━━ TEXT PROVIDED
Errors in NearestNeighborLearner
GoogleCodeExporter opened this issue · comments
Google Code Exporter commented
What steps will reproduce the problem?
Tried to use the learning.NearestNeighborLearner on the Sex Classification
dataset from this Wikipedia article on Naive Bayes classifiers:
http://en.wikipedia.org/wiki/Naive_Bayes_classifier#Sex_Classification
What is the expected output? What do you see instead?
Program wouldn't run due to bugs in the implementation of NNLearner
What version of the product are you using?
Bug exists in r30
Please provide any additional information below.
Here's my sample code:
import learning
examples =
[[6,180,12,'male'],[5.92,190,11,'male'],[5.58,170,12,'male'],[5,100,6,'female'],
[5.5,150,8,'female'],[5.42,130,7,'female'],[5.75,150,9,'female']]
ds = learning.DataSet(examples)
nnl = learning.NearestNeighborLearner(2)
nnl.train(ds)
print nnl.predict([5.1,105,6.3])
And I would expect it to print 'female'.
I believe the following fixes should work:
old learning.py, lines 217 - 231
else:
## Maintain a sorted list of (distance, example) pairs.
## For very large k, a PriorityQueue would be better
best = []
for e in examples:
d = self.distance(e, example)
if len(best) < k:
e.append((d, e))
elif d < best[-1][0]:
best[-1] = (d, e)
best.sort()
return mode([e[self.dataset.target] for (d, e) in best])
def distance(self, e1, e2):
return mean_boolean_error(e1, e2)
new learning.py:
else:
## Maintain a sorted list of (distance, example) pairs.
## For very large k, a PriorityQueue would be better
best = []
for e in self.dataset.examples:
d = self.distance(e, example)
if len(best) < self.k:
best.append((d, e))
━━━━
_YOUR TASKS_:
a. Reproduce the bug report starting with "Bug exists in" and going on through "nnl = learning.NearestNeighborLearner(2)", renaming "examples" to "samples" throughout.
b. Carry on the bug report from the point where it stops.
The data that comes next has no connection to the bug report.
━━ INFORMATION SUPPLIED
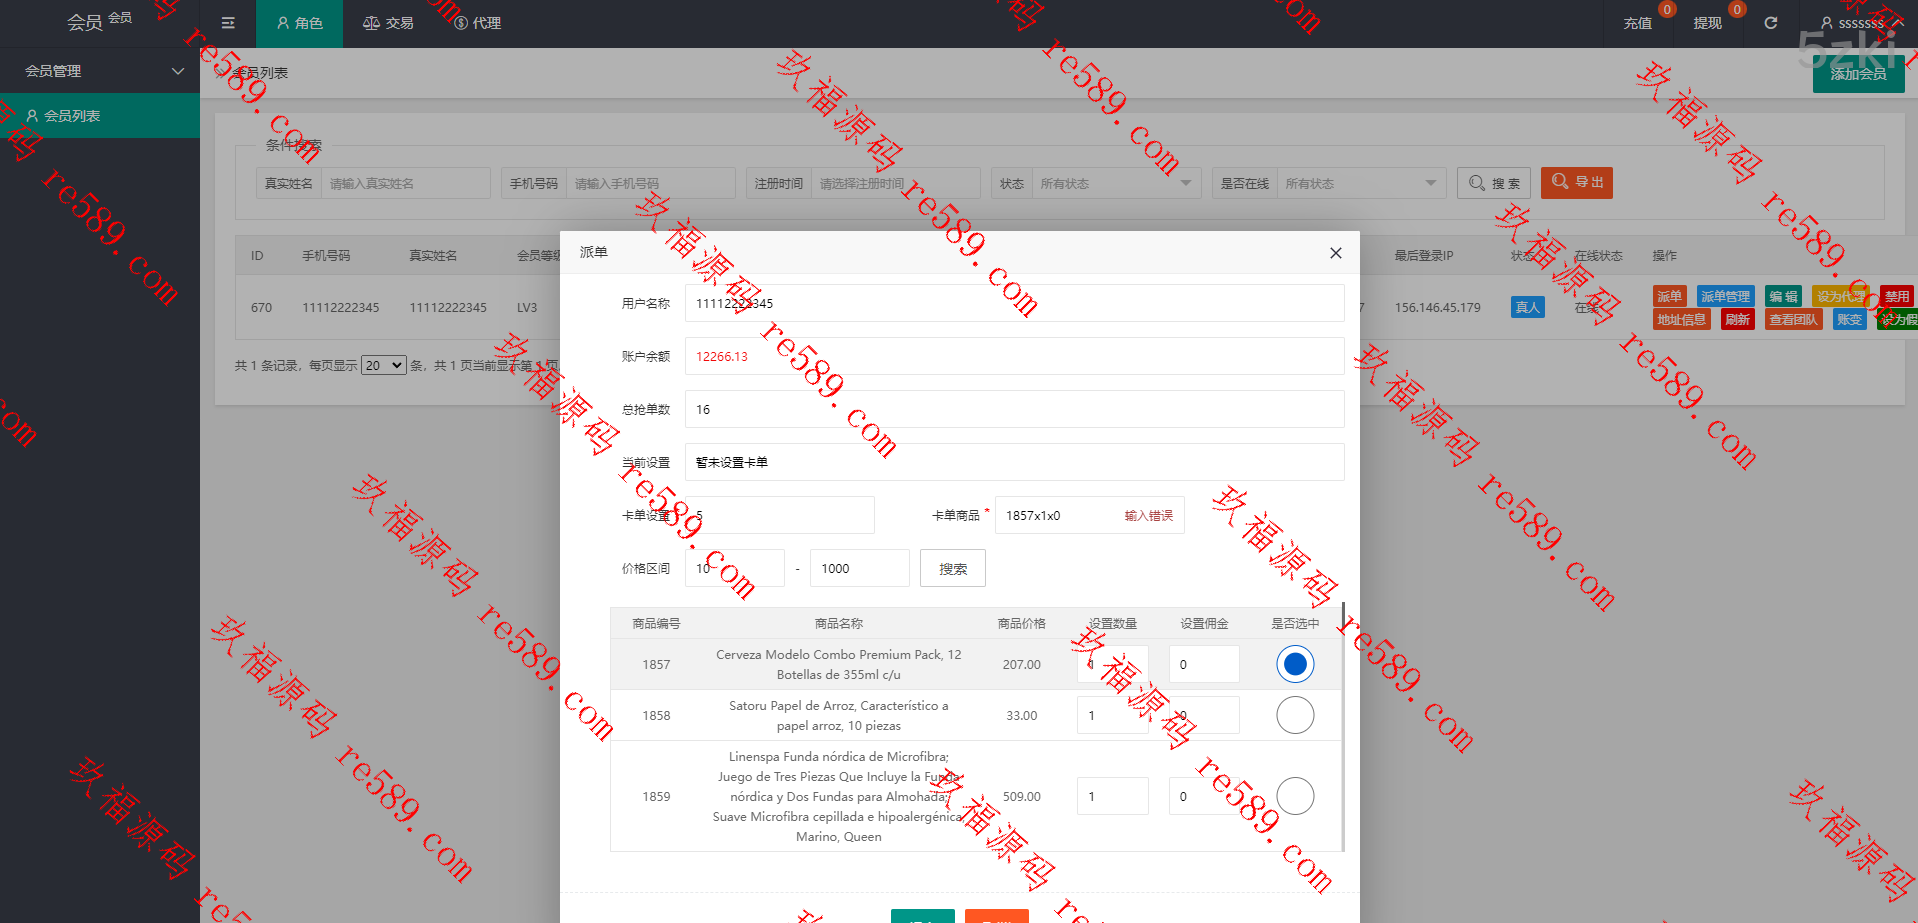Screen dimensions: 1918x923
Task: Switch to the 交易 top tab
Action: (x=388, y=23)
━━━━
_SOLVED TASKS_:
a.
Bug exists in r30
Please provide any additional information below.
Here's my sample code:
import learning
samples =
[[6,180,12,'male'],[5.92,190,11,'male'],[5.58,170,12,'male'],[5,100,6,'female'],
[5.5,150,8,'female'],[5.42,130,7,'female'],[5.75,150,9,'female']]
ds = learning.DataSet(samples)
nnl = learning.NearestNeighborLearner(2)

b.
elif d < best[-1][0]:
best[-1] = (d, e)
best.sort()
return mode([e[self.dataset.target] for (d, e) in best])
def distance(self, e1, e2):
return mean_error(e1, e2)
Specifically:
1) changed 'examples' to self.dataset.examples.
2) changed e.append((d,e)) to best.append((d, e))
3) and I could be wrong, but I believe you wanted mean_error, not
mean_boolean_error in your distance function.
For the gender classification example, it seems to work great. Thanks!
Original issue reported on code.google.com by tblana...@gmail.com
on 19 Oct 2010 at 5:21
Google Code Exporter commented
[deleted comment]
Google Code Exporter commented
Whether to use mean_error or mean_boolean_error depends on the dataset, I
believe, and the code needs some larger change to be able to do either
generically. For now, mean_boolean_error at least never blows up. The rest of
this looks right -- thanks!
Original comment by wit...@gmail.com
on 15 Sep 2011 at 2:40
Google Code Exporter commented
This issue was closed by revision r71.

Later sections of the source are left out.